[Entries for locating text and elements]
## BEGIN

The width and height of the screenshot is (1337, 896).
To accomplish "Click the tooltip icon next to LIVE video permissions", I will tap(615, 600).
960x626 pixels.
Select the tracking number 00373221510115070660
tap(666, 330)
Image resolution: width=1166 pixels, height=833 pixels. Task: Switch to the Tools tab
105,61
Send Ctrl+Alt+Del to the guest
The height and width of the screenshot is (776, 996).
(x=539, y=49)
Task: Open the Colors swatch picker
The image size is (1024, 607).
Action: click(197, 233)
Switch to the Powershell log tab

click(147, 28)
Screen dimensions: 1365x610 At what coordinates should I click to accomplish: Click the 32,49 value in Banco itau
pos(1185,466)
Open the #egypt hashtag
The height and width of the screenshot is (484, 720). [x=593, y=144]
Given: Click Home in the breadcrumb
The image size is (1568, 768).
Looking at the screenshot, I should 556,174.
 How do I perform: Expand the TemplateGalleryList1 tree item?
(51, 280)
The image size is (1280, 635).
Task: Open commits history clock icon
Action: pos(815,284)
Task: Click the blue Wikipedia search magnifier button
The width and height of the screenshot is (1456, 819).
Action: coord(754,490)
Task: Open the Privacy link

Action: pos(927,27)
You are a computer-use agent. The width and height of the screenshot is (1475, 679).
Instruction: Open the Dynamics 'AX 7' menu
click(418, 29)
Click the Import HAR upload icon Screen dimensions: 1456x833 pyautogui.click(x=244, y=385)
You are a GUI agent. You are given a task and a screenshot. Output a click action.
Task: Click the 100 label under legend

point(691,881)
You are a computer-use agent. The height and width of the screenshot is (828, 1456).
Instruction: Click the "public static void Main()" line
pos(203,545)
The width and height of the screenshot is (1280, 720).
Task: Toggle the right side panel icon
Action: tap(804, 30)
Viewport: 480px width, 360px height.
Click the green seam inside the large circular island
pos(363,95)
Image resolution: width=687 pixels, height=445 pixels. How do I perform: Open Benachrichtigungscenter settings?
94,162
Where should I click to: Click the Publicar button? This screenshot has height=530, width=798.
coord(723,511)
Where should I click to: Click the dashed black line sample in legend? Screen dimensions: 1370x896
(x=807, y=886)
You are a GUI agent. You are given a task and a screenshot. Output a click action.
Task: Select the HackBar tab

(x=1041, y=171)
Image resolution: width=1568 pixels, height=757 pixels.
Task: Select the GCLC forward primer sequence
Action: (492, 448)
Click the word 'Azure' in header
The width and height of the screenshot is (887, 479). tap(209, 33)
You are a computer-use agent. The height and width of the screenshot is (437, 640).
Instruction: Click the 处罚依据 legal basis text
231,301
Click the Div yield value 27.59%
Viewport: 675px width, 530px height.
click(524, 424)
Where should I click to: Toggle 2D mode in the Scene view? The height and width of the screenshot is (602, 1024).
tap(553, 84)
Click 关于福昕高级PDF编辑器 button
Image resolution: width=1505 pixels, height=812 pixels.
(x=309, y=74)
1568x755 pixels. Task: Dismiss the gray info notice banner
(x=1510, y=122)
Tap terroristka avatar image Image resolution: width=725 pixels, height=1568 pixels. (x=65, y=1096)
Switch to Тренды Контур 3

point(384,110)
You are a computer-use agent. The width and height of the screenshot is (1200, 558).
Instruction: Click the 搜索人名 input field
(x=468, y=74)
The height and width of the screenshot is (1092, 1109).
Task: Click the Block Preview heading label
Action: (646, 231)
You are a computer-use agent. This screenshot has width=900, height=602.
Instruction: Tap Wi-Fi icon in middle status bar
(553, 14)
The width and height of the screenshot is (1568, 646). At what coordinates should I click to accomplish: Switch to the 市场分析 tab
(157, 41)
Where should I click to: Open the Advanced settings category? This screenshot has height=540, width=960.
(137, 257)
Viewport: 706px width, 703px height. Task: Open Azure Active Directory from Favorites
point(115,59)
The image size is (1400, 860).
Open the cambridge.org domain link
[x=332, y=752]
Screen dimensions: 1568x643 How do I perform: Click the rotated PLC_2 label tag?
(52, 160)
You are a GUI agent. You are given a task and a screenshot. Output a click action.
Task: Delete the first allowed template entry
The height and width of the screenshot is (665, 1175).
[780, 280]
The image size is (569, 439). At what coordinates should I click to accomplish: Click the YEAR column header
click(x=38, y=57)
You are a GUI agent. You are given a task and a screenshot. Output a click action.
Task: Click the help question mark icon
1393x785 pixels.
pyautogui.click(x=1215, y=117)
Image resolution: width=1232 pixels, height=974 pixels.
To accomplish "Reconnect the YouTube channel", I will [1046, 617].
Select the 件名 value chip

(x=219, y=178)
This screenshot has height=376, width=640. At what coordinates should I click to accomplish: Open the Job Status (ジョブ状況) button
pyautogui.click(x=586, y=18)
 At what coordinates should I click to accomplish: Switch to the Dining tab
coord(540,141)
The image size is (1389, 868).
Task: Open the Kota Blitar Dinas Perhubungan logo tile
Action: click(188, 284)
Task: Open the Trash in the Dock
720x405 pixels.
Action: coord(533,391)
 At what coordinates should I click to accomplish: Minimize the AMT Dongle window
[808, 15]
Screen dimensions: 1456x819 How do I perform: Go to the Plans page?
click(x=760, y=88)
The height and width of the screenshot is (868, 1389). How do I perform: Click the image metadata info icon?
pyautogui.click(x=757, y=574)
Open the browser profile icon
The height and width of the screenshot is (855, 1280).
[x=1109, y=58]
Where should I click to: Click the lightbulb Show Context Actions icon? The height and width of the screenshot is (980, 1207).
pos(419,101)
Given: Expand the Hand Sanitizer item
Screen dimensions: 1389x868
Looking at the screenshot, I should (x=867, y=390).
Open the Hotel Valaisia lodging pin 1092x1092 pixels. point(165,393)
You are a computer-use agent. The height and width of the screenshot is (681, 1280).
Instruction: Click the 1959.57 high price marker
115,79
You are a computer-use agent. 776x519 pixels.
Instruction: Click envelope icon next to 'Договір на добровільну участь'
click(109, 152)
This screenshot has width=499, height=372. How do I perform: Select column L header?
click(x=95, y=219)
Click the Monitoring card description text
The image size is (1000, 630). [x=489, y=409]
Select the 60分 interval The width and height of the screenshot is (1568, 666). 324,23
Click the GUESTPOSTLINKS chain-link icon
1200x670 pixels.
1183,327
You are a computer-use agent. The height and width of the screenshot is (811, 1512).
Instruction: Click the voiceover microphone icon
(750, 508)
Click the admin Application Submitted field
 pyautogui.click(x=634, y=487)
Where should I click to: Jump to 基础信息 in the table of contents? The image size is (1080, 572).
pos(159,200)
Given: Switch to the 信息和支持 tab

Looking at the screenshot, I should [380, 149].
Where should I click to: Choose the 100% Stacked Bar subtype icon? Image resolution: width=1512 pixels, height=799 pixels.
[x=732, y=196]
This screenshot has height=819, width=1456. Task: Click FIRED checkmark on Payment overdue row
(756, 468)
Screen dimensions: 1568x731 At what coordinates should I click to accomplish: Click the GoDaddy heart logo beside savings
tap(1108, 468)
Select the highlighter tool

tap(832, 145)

## END

Find every line in the data above that contains the string "header", and copy each of those lines.

### Output below:
Click the word 'Azure' in header
The image size is (569, 439). At what coordinates should I click to accomplish: Click the YEAR column header
This screenshot has width=499, height=372. How do I perform: Select column L header?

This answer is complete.